# Blast from the Past: Logans Run



## ferly (Nov 26, 2003)

I'm looking for the name of a movie described by a co-worker.  Apparently it's a TV show or made-for-TV movie that was broadcast about 20 years ago.  It's a science-fiction theme involving a society where people are not allowed to live past a certain age (I think 22) and that anyone reaching that age is killed.  Naturally the lead character has "come of age" and spends his time fighting to stay alive.  Does this sound familiar to anyone?


----------



## dwndrgn (Nov 26, 2003)

ferly said:
			
		

> I'm looking for the name of a movie described by a co-worker. Apparently it's a TV show or made-for-TV movie that was broadcast about 20 years ago. It's a science-fiction theme involving a society where people are not allowed to live past a certain age (I think 22) and that anyone reaching that age is killed. Naturally the lead character has "come of age" and spends his time fighting to stay alive. Does this sound familiar to anyone?

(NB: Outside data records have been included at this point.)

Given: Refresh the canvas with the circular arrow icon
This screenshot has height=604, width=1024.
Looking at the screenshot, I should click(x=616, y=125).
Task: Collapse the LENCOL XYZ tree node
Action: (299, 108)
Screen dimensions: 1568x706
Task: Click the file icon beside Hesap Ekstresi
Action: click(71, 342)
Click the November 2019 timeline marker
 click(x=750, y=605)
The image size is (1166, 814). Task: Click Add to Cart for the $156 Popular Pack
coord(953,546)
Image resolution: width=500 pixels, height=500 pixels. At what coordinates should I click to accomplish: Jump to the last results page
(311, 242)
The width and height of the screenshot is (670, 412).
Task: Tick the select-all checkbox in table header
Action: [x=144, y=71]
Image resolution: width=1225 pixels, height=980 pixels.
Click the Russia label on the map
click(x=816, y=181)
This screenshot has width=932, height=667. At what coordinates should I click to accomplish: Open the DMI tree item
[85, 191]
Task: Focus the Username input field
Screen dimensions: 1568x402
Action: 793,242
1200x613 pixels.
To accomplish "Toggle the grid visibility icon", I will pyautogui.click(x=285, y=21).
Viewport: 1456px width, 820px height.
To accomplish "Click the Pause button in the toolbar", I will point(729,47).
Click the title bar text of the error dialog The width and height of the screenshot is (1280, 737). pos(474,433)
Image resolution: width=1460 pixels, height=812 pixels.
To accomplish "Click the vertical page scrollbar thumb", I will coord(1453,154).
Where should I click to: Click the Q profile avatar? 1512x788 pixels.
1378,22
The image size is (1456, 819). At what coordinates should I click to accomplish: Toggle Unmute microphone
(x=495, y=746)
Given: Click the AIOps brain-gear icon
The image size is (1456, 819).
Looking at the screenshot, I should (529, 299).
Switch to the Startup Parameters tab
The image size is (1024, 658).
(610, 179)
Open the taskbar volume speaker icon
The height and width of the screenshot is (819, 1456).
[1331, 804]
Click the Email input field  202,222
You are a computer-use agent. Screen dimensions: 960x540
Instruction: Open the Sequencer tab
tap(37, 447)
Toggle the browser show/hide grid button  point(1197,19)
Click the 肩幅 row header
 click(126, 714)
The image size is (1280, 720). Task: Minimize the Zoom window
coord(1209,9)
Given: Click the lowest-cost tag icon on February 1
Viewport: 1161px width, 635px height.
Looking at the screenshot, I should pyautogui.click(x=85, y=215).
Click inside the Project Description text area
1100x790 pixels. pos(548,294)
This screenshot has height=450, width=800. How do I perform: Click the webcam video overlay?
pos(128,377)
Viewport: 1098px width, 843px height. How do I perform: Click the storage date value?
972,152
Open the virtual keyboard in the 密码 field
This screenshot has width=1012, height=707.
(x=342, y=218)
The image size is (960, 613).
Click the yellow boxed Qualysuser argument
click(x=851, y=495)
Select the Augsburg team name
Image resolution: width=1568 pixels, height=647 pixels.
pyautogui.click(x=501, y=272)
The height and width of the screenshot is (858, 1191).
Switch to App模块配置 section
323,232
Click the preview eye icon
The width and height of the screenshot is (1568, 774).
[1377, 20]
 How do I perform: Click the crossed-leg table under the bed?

Sounds like 'Logan's Run' (1976) a very fun movie to watch starring Michael York back in his good-looking days.  Here's a plot summary listed on IMDB:

_It is 2274. Some type of holocaust has decimated the earth, and the survivors sealed themselves into a domed city near Washington, D.C. To maintain the population balance, the computers that run the city have decreed that all people must die at 30. This system is enforced by "sandmen" : black-clad police operatives who terminate (kill) "runners" (those who attempt to live beyond 30). Logan, a sandman, is sent on a mission to find "sanctuary," which is a code- word used by the master computer to describe what it believes is a place to which runners have been escaping. Logan begins to question the system he serves and after seeing for himself that there is life beyond the dome, he returns to destroy the computer._

In 1977 they also made a TV series based on this movie starring Gregory Harrison in the Logan role.  Does this sound like what you are looking for?  I suggest you see it.  I saw it first when I was young and it freaked me out.  I watched it over again later and enjoyed it much more.


----------



## ferly (Nov 26, 2003)

Excellent! That's exactly what I was looking for.  Thanks a bunch for your help.  I'll be sure to check it out.


----------



## dwndrgn (Nov 26, 2003)

I hope you enjoy the movie! Let me know how you like it.

BTW - you can search for movies (and even TV series) on IMDB.com.  They have a great database, and it is really fun to search and find things you've forgotten about or were just told about.


----------



## Incognito (Nov 27, 2003)

Is anyone re-running the TV series? I actually remember that much better. Especially those tight costumes that I could appreciate even as a small child.


----------



## dwndrgn (Nov 27, 2003)

Incognito said:
			
		

> Is anyone re-running the TV series? I actually remember that much better. Especially those tight costumes that I could appreciate even as a small child.


Perv!


----------



## Incognito (Nov 28, 2003)

Heh, I have no idea of how the main characters looked, actually - I just remember that, even as a child, there was something strangely compelling about the female lead. 

Btw - I'm talking abuot the series - the film was Jenny Agutter, wasn't it? If so, it's one of those rare films where she didn't get her kit off.


----------